Doveva essere l’occasione del suo riscatto, dopo mesi in cui era stato conosciuto alle cronache più come il genero del presidente della Repubblica turca, Recep Tayyip Erdogan, che come il ministro delle Finanze. Eppure, la visita negli Stati Uniti di Berat Albayrak, almeno dal punto di vista dell’impressione sugli investitori, è stata un fiasco. Ma c’è un altro aspetto che va considerato: il colloquio che il genero del presidente Erdogan, per l’appunto, ha tenuto con il presidente americano Trump ha avuto al suo centro l’acquisto, da parte della Turchia, del sistema missilistico S-400 dalla Russia, che al momento è il motivo di maggiore tensione fra Ankara e Washington insieme con la situazione nel nord della Siria.

Per il momento si sa che il discorso che Albayrak ha tenuto davanti agli oltre 400 investitori americani è stato un fiasco totale. Nonostante i toni elegiaci della stampa turca, che ha approfittato per attaccare i colleghi internazionali, rei semplicemente di aver scritto articoli più oggettivi sul tema, la performance del ministro delle Finanze non ha convinto nessuno. Né le grandi istituzioni economico-finanziarie come il Fondo Monetario Internazionale, la Banca Mondiale, JP Morgan, ma anche numerosi soggetti privati, tutti potenziali investitori di grande rilievo.

Secondo i presenti, il ministro delle Finanze è stato troppo poco convincente, dando troppe rassicurazioni sullo stato di salute attuale dell’economia turca, su cui in molti nutrono dei dubbi, e troppo pochi dettagli sul piano di rilancio dell’economia nazionale.
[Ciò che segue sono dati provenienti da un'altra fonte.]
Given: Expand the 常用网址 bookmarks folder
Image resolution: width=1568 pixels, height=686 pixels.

Nel mirino delle critiche, anche la scarsa indipendenza della Banca Centrale Turca, accusata di aver tenuto per troppo tempo il costo del denaro troppo basso e di aver giocato un ruolo importante nella svalutazione della moneta nazionale, che nel corso del 2018 ha perso il 30% del suo valore.
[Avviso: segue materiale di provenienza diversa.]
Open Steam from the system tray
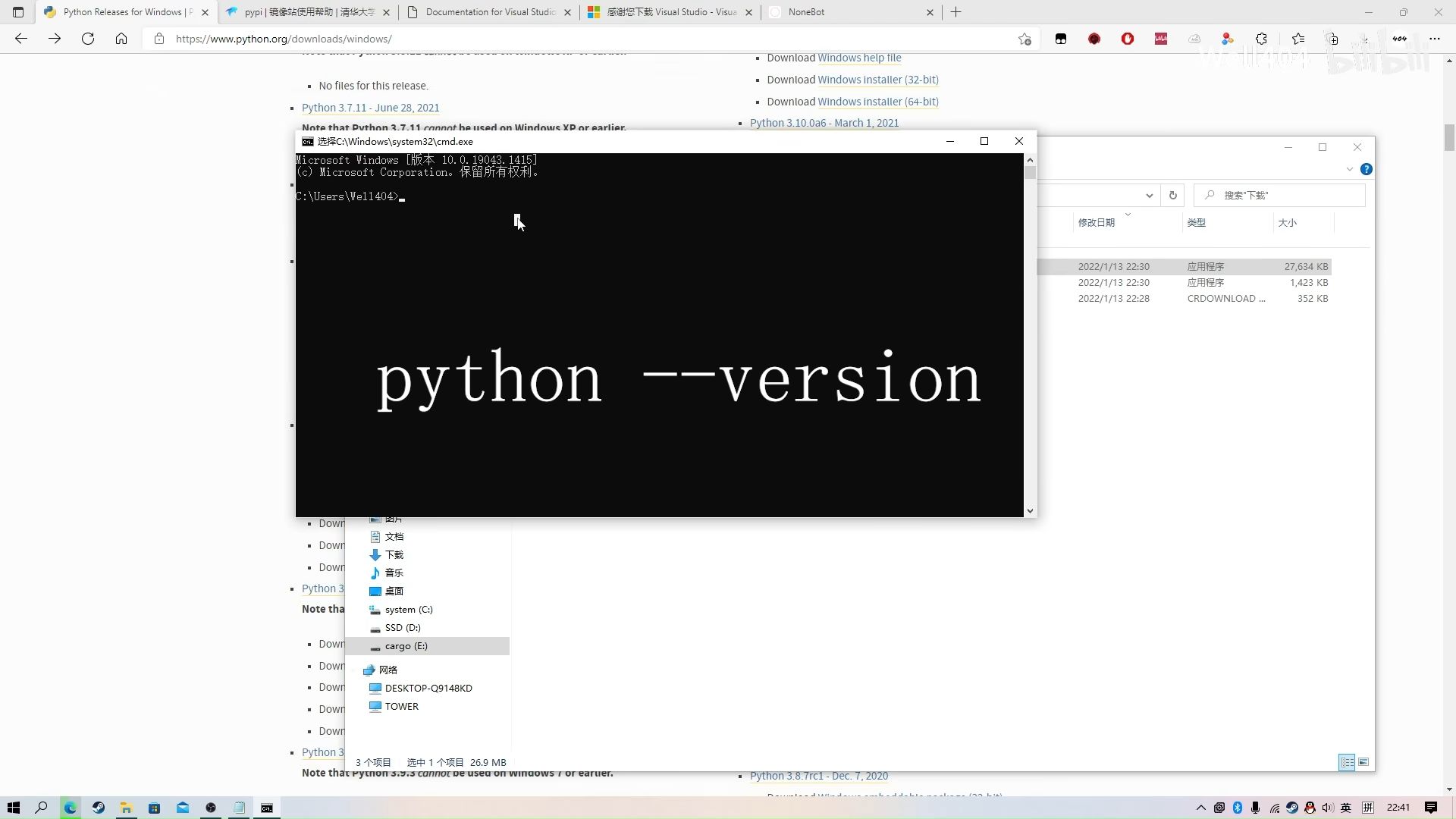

Un piano economico ambizioso, che non ha fornito abbastanza dettagli sulle mosse da attuare nel lungo termine e che ha reso evidente come la strada per ricostruire la credibilità turca sia ancora molto lontana. In molti aspettano che la Turchia ricorra a un programma del Fondo Monetario Internazionale, cosa che fino a questo momento il presidente Erdogan, che anni fa, da primo ministro, aveva chiuso in anticipo, ha escluso categoricamente.

Dal punto di vista ufficiale, quindi, la visita di Albayrak è stata un fiasco. Da quello ufficioso, il messaggio che ha portato a Trump da parte del presidente Erdogan potrebbe cambiare completamente le cose. Per prima cosa, di sicuro, è stata un’iniezione di fiducia per il ministro delle Finanze, che è stato accolto come delfino in pectore del leader islamico e che ha definito “molto proficuo” il colloquio con il numero uno della Casa Bianca. “Sul capitolo S-400 basato su esigenze della Turchia – ha detto Albayrak – ho visto un approccio costruttivo e positivo da parte del presidente”.

Parole che alcuni analisti hanno interpretato come l’allontanarsi di potenziali sanzioni ai danni di Ankara che metterebbero ancora più in difficoltà l’economia nazionale. Particolare di non poco conto, al colloquio fra i due, oltre al genero di Trump, Jared Kushner, anche il segretario del tesoro, Steve Munchin, che potrebbe decidere di comminare alla Turchia una multa da milioni di dollari per aver bypassato le sanzioni contro l’Iran.

Tutto fa pensare insomma a una nuova fase nelle relazioni fra Stati Uniti e Turchia, meno conflittuale della precedente, Putin permettendo, ma anche a un nuovo ruolo per Albayrak. Da ministro delle Finanze, infatti, il genero del presidente e già ministro dell’Energia, ha segnato un tonfo dietro l’altro. Sembra invece molto più portato per l’arte della diplomazia.

Nei corridoi di Ankara, in molti stanno consigliando a Erdogan di mettere un uomo di fiducia al ministero delle Finanze e Albayrak a quello degli Esteri. Un piano difficile da realizzare, perché chi ha la delega alle Finanze, ha le chiavi anche del maxi fondo statale da oltre 200 miliardi di dollari, formalmente sotto il controllo del presidente della Repubblica. Nella nuova Turchia, l’economia nazionale è un affare di famiglia.